A new FMP generates higher returns, as it invests in corporate bonds at current yields. Also, it is stable - it doesn't have any mark-to-market loss, as FMPs hold these bonds till maturity. Open-end bond funds have to value their bond holdings at current market prices, which hit them when interest rates rise.
Now, both retail and corporate investors are looking at FMPs to lock their returns at the current high yields. R Sivakumar, head (fixed income), Axis Mutual Fund, says, "Corporate bonds are fetching excellent yields now, and this looks like a good time to invest in FMPs."
FMPs are target-date funds that buy bonds to be redeemed within a specific period.
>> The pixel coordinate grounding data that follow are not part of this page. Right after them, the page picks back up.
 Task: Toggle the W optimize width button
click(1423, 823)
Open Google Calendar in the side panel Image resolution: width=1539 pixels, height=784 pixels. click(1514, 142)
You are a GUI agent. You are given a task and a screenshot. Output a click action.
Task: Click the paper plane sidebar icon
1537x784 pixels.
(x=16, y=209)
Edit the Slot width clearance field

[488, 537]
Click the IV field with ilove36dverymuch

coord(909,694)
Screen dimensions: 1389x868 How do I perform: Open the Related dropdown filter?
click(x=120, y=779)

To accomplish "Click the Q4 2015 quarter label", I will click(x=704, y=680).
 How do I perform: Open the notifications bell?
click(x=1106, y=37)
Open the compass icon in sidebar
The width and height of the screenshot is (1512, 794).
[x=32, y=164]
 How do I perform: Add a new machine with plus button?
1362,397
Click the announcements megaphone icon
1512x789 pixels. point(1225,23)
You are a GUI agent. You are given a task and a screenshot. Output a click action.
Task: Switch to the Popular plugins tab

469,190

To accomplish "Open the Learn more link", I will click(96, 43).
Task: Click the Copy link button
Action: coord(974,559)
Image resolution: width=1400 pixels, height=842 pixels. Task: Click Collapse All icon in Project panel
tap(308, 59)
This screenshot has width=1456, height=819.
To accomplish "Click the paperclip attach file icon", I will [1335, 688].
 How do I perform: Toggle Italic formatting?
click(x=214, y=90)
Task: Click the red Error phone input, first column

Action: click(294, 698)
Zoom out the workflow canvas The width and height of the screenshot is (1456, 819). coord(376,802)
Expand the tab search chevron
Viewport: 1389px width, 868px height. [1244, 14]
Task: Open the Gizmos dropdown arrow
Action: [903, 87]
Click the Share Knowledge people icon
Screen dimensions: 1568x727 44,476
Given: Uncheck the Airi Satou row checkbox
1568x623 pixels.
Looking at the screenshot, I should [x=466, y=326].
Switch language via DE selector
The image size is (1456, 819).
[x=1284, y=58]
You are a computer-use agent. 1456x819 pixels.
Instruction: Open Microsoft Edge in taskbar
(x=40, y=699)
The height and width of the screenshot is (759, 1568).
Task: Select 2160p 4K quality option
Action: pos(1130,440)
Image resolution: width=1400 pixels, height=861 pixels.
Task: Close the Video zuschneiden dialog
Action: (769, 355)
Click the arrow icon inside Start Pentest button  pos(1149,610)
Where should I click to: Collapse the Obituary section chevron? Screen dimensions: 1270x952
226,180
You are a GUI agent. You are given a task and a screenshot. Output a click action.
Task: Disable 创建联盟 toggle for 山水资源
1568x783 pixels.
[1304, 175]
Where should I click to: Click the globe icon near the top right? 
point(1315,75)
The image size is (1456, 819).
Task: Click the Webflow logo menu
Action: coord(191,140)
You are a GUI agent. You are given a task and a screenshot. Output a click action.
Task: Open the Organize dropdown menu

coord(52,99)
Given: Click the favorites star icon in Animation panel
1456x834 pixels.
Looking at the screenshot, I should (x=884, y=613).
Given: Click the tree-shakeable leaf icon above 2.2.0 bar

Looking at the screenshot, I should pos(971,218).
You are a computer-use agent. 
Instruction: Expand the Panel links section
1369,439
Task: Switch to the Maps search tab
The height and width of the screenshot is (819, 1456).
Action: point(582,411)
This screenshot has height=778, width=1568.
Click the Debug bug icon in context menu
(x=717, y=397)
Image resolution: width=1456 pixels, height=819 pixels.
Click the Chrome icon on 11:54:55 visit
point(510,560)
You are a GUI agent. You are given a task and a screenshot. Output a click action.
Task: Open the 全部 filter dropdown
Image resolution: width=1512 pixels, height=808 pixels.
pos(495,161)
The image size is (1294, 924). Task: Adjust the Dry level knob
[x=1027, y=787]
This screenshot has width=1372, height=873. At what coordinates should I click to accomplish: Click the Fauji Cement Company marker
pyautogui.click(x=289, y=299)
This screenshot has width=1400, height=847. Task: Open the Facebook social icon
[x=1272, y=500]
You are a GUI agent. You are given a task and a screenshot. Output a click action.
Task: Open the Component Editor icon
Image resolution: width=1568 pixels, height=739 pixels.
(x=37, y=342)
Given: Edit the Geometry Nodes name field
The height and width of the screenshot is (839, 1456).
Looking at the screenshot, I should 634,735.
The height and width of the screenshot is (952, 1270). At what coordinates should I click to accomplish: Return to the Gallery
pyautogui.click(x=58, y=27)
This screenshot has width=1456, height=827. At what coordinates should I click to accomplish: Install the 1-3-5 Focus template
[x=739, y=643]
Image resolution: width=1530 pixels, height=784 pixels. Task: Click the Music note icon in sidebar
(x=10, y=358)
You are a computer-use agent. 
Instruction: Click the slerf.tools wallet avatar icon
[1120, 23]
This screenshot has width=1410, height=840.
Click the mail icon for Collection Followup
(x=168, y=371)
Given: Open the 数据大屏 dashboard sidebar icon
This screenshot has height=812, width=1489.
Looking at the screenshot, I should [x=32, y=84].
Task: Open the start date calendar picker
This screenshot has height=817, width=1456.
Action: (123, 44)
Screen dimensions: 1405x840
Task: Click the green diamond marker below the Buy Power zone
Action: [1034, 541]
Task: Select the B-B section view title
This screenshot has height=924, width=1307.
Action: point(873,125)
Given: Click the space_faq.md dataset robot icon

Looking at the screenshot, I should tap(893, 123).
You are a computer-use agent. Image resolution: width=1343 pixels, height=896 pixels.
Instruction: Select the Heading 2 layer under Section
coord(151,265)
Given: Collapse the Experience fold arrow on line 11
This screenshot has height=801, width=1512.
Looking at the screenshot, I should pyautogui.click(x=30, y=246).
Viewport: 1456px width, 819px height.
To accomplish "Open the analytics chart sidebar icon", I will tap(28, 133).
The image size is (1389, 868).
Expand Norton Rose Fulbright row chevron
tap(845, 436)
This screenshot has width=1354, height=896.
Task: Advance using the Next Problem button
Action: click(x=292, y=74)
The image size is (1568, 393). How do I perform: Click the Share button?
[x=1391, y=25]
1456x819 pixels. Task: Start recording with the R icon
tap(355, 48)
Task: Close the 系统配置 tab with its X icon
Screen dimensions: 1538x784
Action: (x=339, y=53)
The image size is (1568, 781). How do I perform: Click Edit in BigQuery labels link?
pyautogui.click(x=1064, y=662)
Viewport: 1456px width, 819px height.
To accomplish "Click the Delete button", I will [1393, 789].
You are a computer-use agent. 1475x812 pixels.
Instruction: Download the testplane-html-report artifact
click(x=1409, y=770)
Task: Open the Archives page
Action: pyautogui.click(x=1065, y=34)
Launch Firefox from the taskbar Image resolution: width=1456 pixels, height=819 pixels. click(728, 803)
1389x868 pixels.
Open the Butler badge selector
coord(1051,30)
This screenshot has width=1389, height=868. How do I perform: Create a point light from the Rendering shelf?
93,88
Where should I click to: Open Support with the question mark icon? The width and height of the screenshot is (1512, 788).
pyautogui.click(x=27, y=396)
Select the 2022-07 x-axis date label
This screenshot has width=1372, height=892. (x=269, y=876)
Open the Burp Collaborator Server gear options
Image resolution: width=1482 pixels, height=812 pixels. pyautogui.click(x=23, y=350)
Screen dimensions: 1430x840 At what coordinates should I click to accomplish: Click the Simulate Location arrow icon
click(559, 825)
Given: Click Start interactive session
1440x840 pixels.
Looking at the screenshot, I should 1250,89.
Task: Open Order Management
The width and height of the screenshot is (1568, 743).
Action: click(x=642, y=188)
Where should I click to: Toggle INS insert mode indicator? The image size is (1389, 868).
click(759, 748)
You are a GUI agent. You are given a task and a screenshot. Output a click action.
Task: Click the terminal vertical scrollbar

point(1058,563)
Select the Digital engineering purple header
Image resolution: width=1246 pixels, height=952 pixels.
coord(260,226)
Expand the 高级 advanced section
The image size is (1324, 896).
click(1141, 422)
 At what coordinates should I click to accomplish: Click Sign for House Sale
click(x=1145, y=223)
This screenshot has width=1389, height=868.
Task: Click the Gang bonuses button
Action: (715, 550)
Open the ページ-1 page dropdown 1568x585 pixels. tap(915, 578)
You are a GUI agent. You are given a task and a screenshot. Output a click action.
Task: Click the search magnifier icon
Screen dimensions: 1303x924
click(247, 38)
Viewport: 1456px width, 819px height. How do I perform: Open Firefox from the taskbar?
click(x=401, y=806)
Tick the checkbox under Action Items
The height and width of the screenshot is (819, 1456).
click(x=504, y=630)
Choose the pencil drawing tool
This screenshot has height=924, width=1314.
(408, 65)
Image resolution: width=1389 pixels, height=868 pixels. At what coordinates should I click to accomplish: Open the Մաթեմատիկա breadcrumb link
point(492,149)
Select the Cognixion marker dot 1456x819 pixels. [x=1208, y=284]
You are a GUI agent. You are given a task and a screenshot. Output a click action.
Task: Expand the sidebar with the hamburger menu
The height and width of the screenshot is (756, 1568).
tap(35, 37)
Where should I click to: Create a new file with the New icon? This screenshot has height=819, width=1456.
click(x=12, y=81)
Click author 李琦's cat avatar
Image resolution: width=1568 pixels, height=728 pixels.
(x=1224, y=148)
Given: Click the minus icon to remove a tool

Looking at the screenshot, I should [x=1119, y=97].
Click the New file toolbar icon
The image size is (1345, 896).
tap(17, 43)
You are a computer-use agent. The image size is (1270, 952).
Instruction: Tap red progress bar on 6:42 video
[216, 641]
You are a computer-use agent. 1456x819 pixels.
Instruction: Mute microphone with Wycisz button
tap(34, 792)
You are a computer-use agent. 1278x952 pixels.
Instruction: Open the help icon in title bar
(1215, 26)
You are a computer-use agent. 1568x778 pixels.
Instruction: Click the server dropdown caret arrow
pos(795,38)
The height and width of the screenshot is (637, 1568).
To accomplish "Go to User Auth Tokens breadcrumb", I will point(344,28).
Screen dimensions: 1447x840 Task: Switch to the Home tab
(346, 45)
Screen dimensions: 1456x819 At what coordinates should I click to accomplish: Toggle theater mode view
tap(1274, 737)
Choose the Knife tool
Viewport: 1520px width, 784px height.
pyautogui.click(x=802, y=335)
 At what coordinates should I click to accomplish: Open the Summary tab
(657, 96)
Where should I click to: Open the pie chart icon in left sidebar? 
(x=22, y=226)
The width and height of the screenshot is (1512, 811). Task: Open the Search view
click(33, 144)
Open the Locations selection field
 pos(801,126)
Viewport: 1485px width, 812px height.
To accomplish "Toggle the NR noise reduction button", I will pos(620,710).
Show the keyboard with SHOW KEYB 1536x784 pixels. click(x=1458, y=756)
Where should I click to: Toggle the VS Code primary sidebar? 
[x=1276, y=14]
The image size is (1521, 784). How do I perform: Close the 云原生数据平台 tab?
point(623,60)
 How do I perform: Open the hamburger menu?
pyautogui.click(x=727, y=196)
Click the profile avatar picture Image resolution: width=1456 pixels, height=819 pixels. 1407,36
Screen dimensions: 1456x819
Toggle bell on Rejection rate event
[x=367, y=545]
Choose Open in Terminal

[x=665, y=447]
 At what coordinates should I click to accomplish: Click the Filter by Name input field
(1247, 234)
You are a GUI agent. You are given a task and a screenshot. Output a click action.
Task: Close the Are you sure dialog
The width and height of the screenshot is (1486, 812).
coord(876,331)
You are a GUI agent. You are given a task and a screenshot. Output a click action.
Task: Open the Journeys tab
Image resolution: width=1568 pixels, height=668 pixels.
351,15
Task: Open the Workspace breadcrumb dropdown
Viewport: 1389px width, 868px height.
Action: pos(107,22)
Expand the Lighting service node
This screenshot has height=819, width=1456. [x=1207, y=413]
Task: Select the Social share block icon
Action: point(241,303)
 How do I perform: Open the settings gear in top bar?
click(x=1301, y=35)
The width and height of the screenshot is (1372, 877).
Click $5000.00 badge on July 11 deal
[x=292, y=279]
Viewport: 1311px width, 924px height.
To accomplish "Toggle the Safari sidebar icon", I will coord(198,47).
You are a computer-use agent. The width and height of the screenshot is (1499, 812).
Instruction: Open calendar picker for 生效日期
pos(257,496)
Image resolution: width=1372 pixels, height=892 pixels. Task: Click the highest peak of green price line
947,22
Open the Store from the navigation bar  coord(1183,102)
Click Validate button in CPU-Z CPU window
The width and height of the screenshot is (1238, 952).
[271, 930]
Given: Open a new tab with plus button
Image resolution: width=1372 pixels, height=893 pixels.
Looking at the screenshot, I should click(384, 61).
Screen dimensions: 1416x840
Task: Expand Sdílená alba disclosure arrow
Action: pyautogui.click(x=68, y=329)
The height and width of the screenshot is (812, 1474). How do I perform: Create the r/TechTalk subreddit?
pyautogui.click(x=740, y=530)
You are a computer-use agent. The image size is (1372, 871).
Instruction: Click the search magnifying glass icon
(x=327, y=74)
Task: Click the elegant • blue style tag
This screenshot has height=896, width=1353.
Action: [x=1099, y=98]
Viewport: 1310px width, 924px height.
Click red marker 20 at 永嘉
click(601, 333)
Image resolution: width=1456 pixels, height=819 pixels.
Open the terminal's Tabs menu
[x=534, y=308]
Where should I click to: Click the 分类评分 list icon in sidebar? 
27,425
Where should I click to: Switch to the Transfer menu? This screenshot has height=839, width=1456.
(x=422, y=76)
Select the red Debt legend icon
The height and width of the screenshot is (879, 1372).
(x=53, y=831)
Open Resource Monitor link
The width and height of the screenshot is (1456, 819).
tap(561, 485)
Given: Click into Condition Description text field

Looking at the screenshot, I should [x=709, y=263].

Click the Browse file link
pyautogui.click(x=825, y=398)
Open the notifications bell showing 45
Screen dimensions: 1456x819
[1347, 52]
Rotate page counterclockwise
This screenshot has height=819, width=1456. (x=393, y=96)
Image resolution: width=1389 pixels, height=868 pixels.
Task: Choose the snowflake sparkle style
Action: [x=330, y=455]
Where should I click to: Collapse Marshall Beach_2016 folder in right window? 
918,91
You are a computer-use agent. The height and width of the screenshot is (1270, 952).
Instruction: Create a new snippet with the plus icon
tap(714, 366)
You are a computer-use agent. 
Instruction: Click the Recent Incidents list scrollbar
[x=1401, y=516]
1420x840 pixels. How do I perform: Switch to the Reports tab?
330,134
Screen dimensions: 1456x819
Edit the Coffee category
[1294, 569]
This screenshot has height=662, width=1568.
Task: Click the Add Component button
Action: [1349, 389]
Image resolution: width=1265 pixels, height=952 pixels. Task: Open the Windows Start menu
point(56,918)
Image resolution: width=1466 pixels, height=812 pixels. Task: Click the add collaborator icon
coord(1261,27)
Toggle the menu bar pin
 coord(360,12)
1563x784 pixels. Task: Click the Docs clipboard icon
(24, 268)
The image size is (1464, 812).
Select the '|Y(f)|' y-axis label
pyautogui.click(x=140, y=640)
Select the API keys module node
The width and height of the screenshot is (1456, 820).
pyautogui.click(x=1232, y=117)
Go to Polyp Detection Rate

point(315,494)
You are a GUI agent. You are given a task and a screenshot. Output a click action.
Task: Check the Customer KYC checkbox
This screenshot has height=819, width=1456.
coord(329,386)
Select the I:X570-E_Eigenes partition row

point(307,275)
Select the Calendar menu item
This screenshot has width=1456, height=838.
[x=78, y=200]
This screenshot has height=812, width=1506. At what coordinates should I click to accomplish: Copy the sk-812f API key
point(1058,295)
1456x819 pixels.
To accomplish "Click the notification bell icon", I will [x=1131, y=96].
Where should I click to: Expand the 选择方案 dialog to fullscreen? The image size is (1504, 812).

These offer maturity periods of a month, six months, one year or two years and invest in corporate bonds, commercial paper and certificates of deposits that mature around these time periods. For instance, a one-year FMP would buy corporate bonds and other papers that mature in a year.
FMP returns are locked in to a yield, as fund managers hold on to investors for the entire tenure of the fund. FMPs are not marked-to-market on a daily basis. Therefore, investors don't witness the volatility in returns seen in a typical bond or income fund. Bond fund net asset values fall when rates rise, and vice versa. Sivakumar says, "FMPs are fixed-return products, much like a fixed deposit, and intermediate returns do not fluctuate."
In the case of FMPs, investors also benefit from a tax advantage. An FMP maturing after a year is taxed as long-term capital gains, with an indexation benefit in the growth option. This makes FMPs extremely attractive for investors in the highest tax bracket.